Extrait du document →
********

Se donner une chance pour réussir la ZLECAf

L’AUDA-NEPAD et Frederick S. Pardee Center for International Futures (Université de Denver) ont publié conjointement une étude sur les conditions de réussite dans la mise en œuvre de l’Accord de libre-échange continentale africaine. En voici les principaux enseignements.

Depuis la création de la Zone de libre-échange continentale africaine (ZLECAf), entérinée lors du sommet de l’Union Africaine à Niamey, le 7 juillet 2019, nous n’avons de cesse de faire avancer l’idée qu’un marché commun pour et par les Africains est possible pour ainsi créer un marché unique des biens et des services afin de faciliter la libre circulation des personnes et des investissements, et jeter les bases d’une union douanière continentale. Nous continuons à promouvoir auprès des chefs de gouvernement cette intégration économique, privilégiant le partage des bénéfices économiques aux rivalités historiques et aux gains relatifs.

Cette étude s’inscrit dans cette démarche. Elle permet de mettre à plat l’ensemble des défis locaux et internationaux susceptibles d’accroître ou d’entraver la mise en œuvre de l’Accord. Elle éclaire ainsi les décideurs africains en mettant à leur disposition des données chiffrées objectives pour les aiguiller dans leur prise de décision. Car la condition préalable à la mise en œuvre de la ZLECAf reste la volonté politique de faire progresser les relations commerciales intracontinentales. Il s’agira alors pour les parties prenantes de coordonner et d’harmoniser les politiques commerciales aux niveaux national, régional, continental et mondial.

Repenser les sources de recettes publiques
La ZLECAf appelle à la suppression de 90 % des droits de douane sur le commerce intra-africain ce qui, pour certains pays tributaires de ces taxes, pourrait représenter une baisse des recettes publique et donc un obstacle à la réussite de l’Accord. Or, selon les données tirées de l’étude, les tarifs douaniers intra-africains sont faibles par rapport aux tarifs entre l’Afrique et le reste du monde. Environ 1,5 % du PIB africain soit 37 milliards de dollars provient des droits de douane sur les importations en provenance du reste du monde. Par comparaison, les recettes tarifaires du commerce intra-africain ne représentent que 0,1 % du PIB africain en 2015 soit 3,5 milliards de dollars. Aussi, la mise en œuvre de la ZLECAf aura un effet négatif limité sur les recettes publiques au niveau du continent.

« Les conditions du succès de la ZLECAf passent aussi par la réduction des obstacles non tarifaires au commerce, comme la mauvaise gouvernance, le manque d’infrastructure et les passages de frontières, et la prévalence du commerce informel. »

Faire monter en compétences et soutenir les États les plus fragiles
Au-delà des droits de douane, c’est l’ensemble du système d’imposition qu’il faudra harmoniser, notamment la TVA. Nombre de pays sont en incapacité de gérer ces nouvelles normes. Une formation rigoureuse des fonctionnaires de l’union douanière et le renforcement des capacités de chaque État membre sont indispensables. Pour les États les moins avancés, une aide plus directe sous forme de sessions de formation, d’aide économique et de développement institutionnel guidé devra être fournie par la ZLECAf et les organisations partenaires (Assemblée de l’Union africaine, douzième session extraordinaire, 2019). L’étude insiste sur le fait que la réussite du contrôle de la TVA dépendra de la réduction des niveaux de corruption associés aux impôts sur les recettes parmi les élites gouvernementales.

********

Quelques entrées
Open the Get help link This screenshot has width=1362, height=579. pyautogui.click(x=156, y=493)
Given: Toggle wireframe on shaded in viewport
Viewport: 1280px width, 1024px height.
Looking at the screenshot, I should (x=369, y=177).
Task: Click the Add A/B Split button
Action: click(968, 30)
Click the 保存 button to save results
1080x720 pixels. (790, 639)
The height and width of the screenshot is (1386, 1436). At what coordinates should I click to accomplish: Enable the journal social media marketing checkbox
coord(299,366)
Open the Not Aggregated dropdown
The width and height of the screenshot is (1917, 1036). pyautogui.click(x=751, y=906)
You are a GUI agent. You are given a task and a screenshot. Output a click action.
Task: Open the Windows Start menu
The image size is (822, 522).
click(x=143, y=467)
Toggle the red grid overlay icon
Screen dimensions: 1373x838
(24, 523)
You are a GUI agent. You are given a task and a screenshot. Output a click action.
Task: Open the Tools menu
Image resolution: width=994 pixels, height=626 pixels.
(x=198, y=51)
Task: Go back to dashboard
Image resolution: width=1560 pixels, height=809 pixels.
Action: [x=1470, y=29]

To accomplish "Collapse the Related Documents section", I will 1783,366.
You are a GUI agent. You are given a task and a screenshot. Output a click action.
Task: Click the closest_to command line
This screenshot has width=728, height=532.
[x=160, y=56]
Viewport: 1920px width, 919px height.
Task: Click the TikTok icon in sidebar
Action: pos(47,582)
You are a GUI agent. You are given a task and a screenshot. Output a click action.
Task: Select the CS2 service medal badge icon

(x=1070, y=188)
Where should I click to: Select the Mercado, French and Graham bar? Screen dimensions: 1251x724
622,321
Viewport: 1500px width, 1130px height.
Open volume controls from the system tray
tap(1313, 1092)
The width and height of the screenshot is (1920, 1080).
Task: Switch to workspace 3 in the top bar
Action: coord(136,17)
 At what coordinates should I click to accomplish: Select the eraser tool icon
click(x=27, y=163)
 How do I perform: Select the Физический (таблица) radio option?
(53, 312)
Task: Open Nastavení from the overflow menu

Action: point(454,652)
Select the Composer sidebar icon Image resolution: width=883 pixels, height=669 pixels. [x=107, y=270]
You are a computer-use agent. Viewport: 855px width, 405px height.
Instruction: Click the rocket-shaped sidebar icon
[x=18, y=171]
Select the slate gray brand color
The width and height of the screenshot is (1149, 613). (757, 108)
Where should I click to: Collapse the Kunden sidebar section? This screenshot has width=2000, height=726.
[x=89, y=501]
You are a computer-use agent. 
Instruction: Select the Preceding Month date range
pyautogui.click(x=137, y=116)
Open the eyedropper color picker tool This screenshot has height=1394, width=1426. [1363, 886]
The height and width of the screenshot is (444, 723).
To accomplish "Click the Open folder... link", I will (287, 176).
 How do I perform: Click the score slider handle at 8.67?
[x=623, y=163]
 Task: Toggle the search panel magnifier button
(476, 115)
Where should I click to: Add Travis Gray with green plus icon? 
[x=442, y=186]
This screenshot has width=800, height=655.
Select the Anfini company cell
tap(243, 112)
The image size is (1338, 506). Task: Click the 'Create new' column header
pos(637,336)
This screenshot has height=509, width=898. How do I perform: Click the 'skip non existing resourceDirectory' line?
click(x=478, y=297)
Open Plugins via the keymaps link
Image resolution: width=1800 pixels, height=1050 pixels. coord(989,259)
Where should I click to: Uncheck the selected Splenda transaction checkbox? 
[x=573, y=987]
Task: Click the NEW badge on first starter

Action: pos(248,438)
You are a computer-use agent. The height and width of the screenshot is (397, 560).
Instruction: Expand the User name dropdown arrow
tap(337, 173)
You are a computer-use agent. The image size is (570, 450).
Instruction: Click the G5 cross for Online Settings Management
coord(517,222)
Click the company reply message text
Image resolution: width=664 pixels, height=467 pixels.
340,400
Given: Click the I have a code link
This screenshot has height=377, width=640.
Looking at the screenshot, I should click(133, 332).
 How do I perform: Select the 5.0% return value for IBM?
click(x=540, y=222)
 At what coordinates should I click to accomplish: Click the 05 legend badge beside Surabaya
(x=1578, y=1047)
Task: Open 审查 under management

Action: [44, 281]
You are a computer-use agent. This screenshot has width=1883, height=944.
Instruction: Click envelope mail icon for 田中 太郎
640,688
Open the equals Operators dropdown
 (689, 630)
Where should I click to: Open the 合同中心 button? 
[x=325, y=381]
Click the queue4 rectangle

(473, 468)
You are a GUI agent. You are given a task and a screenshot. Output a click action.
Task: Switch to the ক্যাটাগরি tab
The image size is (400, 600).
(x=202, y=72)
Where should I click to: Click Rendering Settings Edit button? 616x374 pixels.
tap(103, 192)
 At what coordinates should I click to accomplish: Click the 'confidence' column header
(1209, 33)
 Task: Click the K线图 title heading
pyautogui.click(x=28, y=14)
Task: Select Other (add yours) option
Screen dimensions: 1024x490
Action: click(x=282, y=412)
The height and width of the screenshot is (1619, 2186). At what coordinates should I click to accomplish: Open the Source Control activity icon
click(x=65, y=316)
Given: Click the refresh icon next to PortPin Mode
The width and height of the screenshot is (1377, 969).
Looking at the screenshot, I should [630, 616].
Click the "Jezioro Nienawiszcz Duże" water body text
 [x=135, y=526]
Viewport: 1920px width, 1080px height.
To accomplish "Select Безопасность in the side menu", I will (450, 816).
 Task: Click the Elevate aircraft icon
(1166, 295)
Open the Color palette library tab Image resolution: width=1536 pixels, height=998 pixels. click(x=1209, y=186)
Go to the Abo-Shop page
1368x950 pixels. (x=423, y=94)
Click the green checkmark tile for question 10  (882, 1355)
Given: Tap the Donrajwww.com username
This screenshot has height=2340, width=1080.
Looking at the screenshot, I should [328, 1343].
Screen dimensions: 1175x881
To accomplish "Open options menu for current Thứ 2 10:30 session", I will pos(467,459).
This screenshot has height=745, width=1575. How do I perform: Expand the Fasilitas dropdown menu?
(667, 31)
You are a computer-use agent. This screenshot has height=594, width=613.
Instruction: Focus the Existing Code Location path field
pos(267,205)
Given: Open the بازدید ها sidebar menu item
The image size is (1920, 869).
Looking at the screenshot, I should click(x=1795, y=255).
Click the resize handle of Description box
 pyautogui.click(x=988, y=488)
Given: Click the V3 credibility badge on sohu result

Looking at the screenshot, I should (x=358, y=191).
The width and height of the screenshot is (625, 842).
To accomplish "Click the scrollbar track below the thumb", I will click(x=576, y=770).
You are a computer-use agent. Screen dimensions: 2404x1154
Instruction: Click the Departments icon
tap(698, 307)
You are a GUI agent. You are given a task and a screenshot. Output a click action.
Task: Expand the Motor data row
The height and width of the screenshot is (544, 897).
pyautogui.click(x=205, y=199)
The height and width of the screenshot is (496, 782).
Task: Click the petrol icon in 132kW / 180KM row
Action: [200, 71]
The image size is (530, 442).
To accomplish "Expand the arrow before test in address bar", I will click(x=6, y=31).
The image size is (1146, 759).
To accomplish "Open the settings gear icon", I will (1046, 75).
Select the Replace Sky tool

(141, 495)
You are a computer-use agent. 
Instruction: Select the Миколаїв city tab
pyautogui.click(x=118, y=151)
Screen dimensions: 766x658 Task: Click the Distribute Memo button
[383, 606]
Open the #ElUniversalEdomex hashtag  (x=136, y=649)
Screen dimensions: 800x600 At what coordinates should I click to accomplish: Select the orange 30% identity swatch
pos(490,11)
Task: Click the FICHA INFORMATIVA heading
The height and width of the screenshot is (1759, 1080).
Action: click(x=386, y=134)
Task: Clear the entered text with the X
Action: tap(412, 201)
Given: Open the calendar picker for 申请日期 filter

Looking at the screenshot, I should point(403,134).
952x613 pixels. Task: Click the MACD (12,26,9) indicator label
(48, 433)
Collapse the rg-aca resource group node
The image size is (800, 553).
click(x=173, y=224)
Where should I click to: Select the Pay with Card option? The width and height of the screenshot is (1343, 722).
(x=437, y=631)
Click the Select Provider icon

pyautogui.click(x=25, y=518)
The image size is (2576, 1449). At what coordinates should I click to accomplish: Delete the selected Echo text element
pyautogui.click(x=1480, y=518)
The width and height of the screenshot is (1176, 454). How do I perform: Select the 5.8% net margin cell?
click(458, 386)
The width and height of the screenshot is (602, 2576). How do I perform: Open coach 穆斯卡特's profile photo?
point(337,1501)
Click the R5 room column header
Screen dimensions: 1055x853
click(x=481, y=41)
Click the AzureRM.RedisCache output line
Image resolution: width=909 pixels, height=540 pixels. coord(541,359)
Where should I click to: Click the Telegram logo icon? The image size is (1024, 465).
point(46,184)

********

Consigne → Restituez tel quel le passage du texte sur la ZLECAf qui commence par « Faire monter en » et se poursuit jusqu'à « les élites gouvernementales. ». Ces entrées proviennent d'une autre source que le texte sur la ZLECAf.

Réponse attendue →
Faire monter en compétences et soutenir les États les plus fragiles
Au-delà des droits de douane, c’est l’ensemble du système d’imposition qu’il faudra harmoniser, notamment la TVA. Nombre de pays sont en incapacité de gérer ces nouvelles normes. Une formation rigoureuse des fonctionnaires de l’union douanière et le renforcement des capacités de chaque État membre sont indispensables. Pour les États les moins avancés, une aide plus directe sous forme de sessions de formation, d’aide économique et de développement institutionnel guidé devra être fournie par la ZLECAf et les organisations partenaires (Assemblée de l’Union africaine, douzième session extraordinaire, 2019). L’étude insiste sur le fait que la réussite du contrôle de la TVA dépendra de la réduction des niveaux de corruption associés aux impôts sur les recettes parmi les élites gouvernementales.